# YOUR TASK:
From the records below, please repeat exactly the line that has "Task: Click the Performance speedometer icon", the line that has "The width and", and every line between them, and nothing else.

# RECORDS FOR THIS TASK:
▶

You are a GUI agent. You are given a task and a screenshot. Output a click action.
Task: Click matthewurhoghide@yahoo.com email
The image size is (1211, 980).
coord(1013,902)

◀
▶

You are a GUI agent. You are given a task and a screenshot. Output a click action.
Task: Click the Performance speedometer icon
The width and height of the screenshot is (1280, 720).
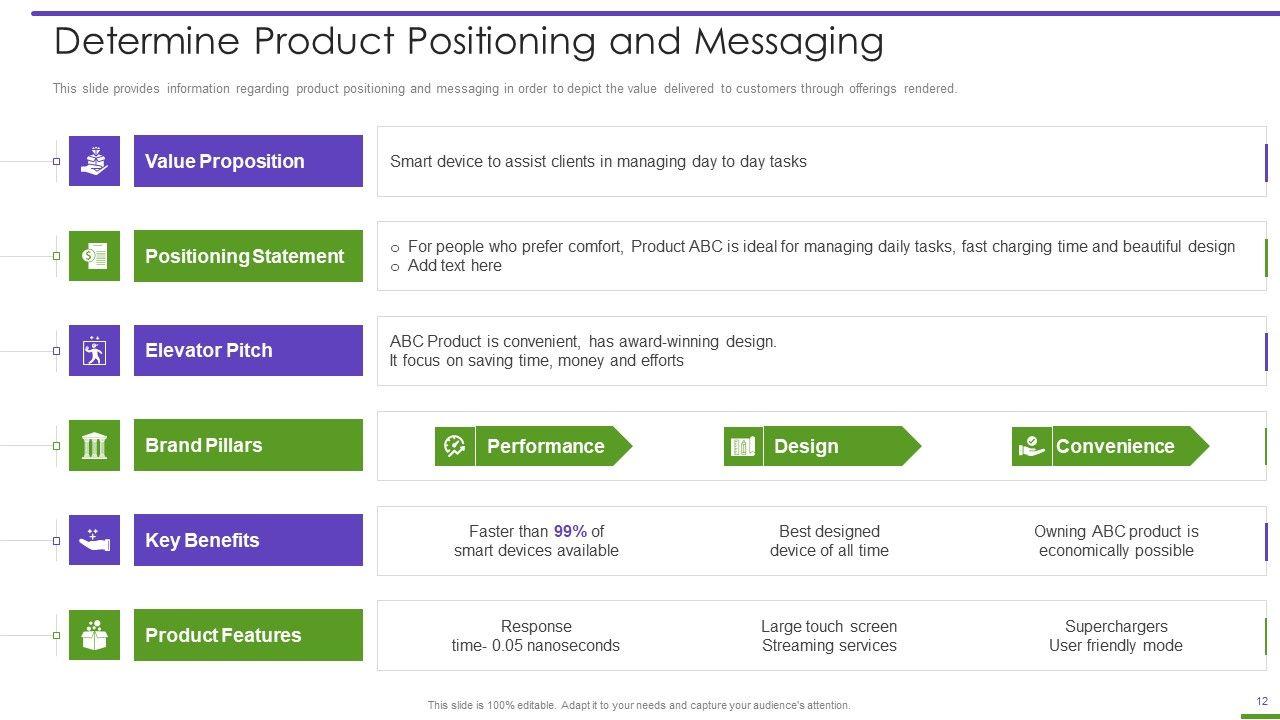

◀
▶

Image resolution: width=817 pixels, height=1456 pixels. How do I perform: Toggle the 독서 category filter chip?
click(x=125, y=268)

◀

# RESULT OF THIS EXERCISE:
Task: Click the Performance speedometer icon
The width and height of the screenshot is (1280, 720).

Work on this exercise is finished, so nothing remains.